O Congresso, o principal partido da oposição, é muito fraco e está dividido sobre esse problema; atualmente, não tem sequer um líder, após a renúncia de Rahul Gandhi. Alguns certamente recorrerão à Suprema Corte, contestando a legalidade da iniciativa indiana. Não sabemos como a Corte vai reagir.
A única consequência que alguns comentaristas indianos temem é que os muçulmanos da Caxemira não aceitem essa situação. Eles temem que agora a Caxemira seja “invadida” pelos índios de outras partes da Índia. Isso poderia aumentar a violência “terrorista” tanto de origem local quanto paquistanesa. Alguns disseram até que ela poderia se tornar outra Palestina.
Se fosse possível chegar à paz entre os EUA e os talibãs no Afeganistão, estes últimos poderiam se unir aos terroristas nas fronteiras da Caxemira. Os caxemirenses podem esperar para ver como a Índia vai tratá-los. Neste momento, a situação futura na Caxemira parece incerta.

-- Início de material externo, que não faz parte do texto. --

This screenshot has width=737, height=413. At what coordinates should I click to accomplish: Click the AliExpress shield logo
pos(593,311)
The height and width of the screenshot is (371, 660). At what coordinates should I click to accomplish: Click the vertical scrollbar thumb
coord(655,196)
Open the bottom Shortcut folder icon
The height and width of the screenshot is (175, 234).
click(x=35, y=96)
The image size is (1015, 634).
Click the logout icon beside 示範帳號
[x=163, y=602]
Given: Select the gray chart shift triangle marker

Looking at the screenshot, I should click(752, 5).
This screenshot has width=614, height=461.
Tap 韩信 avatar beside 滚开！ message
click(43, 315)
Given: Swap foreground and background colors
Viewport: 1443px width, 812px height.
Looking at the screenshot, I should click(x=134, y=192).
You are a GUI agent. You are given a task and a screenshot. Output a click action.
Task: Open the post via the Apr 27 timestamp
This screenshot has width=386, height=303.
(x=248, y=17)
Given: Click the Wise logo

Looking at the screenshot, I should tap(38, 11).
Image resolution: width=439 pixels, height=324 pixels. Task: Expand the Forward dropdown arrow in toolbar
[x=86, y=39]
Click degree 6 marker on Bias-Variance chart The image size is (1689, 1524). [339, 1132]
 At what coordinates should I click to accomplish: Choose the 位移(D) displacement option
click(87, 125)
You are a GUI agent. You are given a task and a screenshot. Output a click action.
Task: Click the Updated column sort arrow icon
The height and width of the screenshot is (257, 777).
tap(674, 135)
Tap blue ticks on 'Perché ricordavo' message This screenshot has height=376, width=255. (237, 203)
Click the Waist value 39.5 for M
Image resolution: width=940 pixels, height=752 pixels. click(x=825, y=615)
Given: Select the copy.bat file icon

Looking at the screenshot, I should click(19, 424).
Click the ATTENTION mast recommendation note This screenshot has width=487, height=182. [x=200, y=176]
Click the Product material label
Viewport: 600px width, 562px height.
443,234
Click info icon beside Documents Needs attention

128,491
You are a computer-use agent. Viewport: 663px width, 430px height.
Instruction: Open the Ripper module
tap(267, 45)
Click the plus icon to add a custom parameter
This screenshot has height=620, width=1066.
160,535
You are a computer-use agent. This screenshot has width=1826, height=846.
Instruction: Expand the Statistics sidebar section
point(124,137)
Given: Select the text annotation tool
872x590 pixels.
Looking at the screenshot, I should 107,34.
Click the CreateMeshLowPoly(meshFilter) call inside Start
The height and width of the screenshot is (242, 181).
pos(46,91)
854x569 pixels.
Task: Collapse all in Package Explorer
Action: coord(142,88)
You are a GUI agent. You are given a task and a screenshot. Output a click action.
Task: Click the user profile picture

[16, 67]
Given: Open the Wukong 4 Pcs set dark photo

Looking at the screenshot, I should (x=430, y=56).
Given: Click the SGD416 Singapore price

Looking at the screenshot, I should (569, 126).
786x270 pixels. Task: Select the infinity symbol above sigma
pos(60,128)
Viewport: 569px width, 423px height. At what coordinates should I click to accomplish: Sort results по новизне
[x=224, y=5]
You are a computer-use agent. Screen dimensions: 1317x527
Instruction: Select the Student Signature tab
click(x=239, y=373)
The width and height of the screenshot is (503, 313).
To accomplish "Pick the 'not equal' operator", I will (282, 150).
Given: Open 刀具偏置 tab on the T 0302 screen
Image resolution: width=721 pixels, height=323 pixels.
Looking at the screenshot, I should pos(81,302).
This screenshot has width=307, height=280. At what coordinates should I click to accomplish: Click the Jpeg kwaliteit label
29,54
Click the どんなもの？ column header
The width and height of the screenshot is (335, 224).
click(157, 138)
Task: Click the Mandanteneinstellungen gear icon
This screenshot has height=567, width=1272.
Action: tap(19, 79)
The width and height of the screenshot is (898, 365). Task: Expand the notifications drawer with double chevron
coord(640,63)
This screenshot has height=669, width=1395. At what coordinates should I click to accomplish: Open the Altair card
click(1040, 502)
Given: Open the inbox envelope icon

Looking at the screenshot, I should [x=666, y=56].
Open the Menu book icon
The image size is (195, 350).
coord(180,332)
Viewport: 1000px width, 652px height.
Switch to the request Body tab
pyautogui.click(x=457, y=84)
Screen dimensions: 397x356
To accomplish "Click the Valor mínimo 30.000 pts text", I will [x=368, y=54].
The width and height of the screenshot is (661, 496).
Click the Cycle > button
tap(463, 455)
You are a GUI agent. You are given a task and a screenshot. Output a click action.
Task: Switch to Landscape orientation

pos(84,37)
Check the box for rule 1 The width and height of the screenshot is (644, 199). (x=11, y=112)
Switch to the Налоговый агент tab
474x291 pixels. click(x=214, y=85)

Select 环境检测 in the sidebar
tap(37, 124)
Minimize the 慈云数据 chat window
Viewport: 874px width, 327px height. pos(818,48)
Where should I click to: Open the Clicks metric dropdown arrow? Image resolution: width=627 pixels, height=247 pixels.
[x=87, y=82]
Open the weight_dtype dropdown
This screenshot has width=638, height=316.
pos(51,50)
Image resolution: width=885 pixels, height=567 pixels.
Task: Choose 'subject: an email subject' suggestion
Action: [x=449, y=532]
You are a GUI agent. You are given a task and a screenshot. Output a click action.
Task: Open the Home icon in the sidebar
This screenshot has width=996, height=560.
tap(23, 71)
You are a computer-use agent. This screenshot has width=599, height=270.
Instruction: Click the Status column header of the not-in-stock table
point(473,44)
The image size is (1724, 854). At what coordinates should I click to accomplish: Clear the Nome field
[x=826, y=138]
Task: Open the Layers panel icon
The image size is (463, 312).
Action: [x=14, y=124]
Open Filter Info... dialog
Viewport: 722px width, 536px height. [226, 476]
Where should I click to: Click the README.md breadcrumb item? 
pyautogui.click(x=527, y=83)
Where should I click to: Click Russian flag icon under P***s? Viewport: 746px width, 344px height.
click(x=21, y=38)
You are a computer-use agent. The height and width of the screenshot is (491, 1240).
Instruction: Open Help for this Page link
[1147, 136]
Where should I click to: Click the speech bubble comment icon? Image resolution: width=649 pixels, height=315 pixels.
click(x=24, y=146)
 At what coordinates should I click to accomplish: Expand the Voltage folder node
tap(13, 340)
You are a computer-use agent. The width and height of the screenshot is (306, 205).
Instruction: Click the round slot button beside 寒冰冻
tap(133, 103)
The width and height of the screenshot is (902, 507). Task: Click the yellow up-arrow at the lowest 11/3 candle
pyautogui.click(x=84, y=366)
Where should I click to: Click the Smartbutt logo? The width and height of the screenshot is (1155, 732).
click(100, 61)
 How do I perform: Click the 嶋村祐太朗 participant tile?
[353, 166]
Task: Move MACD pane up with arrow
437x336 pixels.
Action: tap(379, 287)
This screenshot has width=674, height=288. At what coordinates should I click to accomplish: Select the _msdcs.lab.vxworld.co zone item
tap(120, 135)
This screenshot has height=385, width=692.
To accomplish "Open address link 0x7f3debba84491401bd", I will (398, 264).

O BJP, que sempre foi contrário à divisão da Caxemira e a considerou como parte da Índia, alcançou o seu objetivo. Ladak e Jammu agora estão satisfeitos por serem menos negligenciados e mais assistidos pelo centro.
A Índia nunca renunciará à Caxemira por razões de segurança, dada a sua posição estratégica global entre a Índia, o Paquistão, a China e também a Rússia. Localmente, apenas a situação jurídica mudou. A Caxemira perdeu o seu status especial e se tornou juridicamente parte da Índia.
Seu futuro permanece em aberto. Ela poderia se desenvolver melhor, com mais investimentos financeiros da Índia. Esta certamente fará o melhor para satisfazer a população da Caxemira. Isso também pode convencer o BJP a ser menos antimuçulmano.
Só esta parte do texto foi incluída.